PROBLEMAS POR RESOLVER:
- A) ¿Concuerdan con el texto extraído estas afirmaciones? (i) En la reescritura anónima de la Biblia, Dios creó al hombre el segundo día. (ii) En el dilema familiar entre la cocinera y el gato, ganó el gato. (iii) Fernández era el gato de Burgos. Responde sí o no a cada una y cita literalmente las palabras del texto que lo deciden.
- B) Reproduce del texto extraído el tramo que va desde "Esta es una" hasta "negros la desencadenó–.".

Una clase subalterna frente al ser humano
Remo decide reivindicar al gato frente al ser humano: “Dios también creó al hombre para servir al gato. Quizá la verdadera imagen de Dios sea el gato, no el hombre”. Burgos hace referencia a una anónima reescritura de la Biblia: “En el primer día, Dios creó al Gato. En el segundo día, Dios creó al hombre para servir al Gato. En el tercer día, Dios creó a todos los otros animales de la Tierra para servir de potencial alimento al Gato”.
Esta es una ingeniosa reivindicación del felino como una clase subalterna, que se ve claramente en Fernández, el gato de Josemi, un amigo de Burgos. Como Fernández era brutalmente golpeado por la cocinera, “se planteó el gravísimo dilema como problema de familia: había que optar entre la cocinera y el gato. Ganó la cocinera”. Es decir, no podía ganar el gato; tenía que ganar la cocinera porque es muy difícil encontrar quién cocine.
Siguiendo esa misma lógica, el oscurantismo medieval europeo quiso deshacerse de los gatos negros, incluso hasta el punto de desencadenar la peste negra –irónicamente, la falta de gatos negros la desencadenó–.

DATOS DE ORIGEN:
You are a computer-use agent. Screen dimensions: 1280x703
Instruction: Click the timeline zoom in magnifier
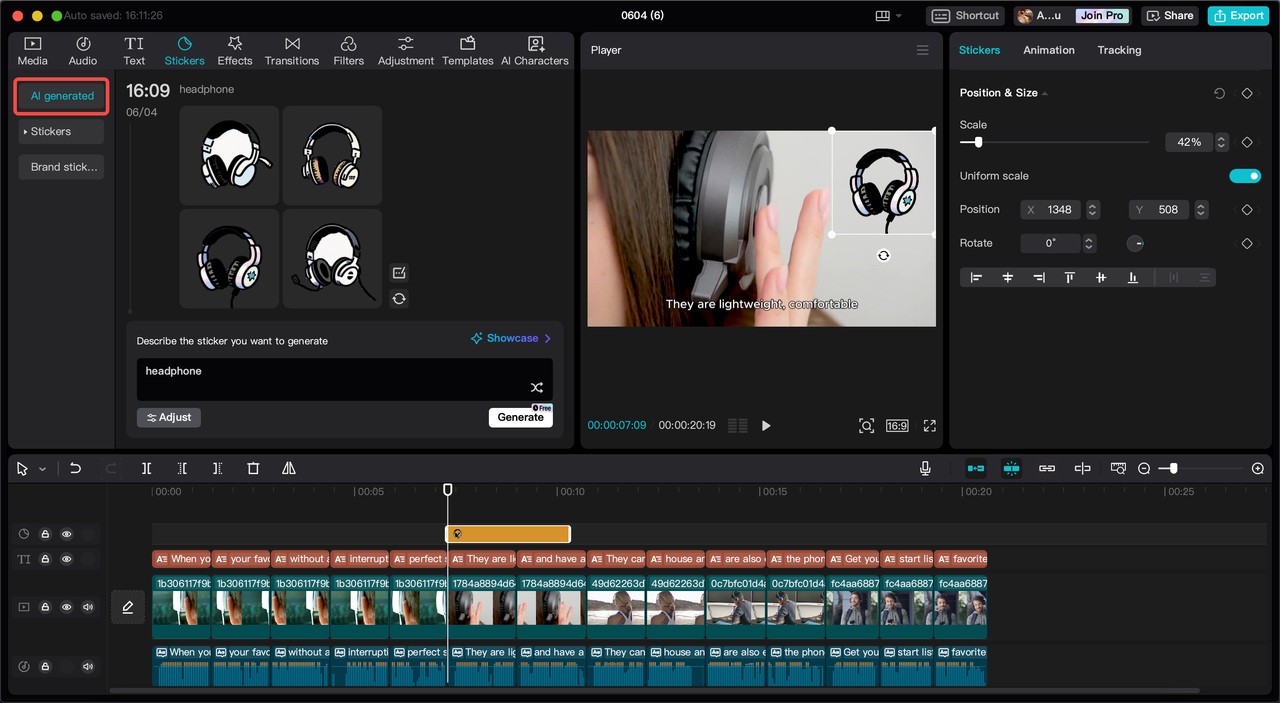click(1258, 468)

SOLUCIONES EN ORDEN:
- A)
(i) Sí: "En el segundo día, Dios creó al hombre para servir al Gato".
(ii) No: "Ganó la cocinera".
(iii) No: "Fernández, el gato de Josemi, un amigo de Burgos".

- B)
Esta es una ingeniosa reivindicación del felino como una clase subalterna, que se ve claramente en Fernández, el gato de Josemi, un amigo de Burgos. Como Fernández era brutalmente golpeado por la cocinera, “se planteó el gravísimo dilema como problema de familia: había que optar entre la cocinera y el gato. Ganó la cocinera”. Es decir, no podía ganar el gato; tenía que ganar la cocinera porque es muy difícil encontrar quién cocine.
Siguiendo esa misma lógica, el oscurantismo medieval europeo quiso deshacerse de los gatos negros, incluso hasta el punto de desencadenar la peste negra –irónicamente, la falta de gatos negros la desencadenó–.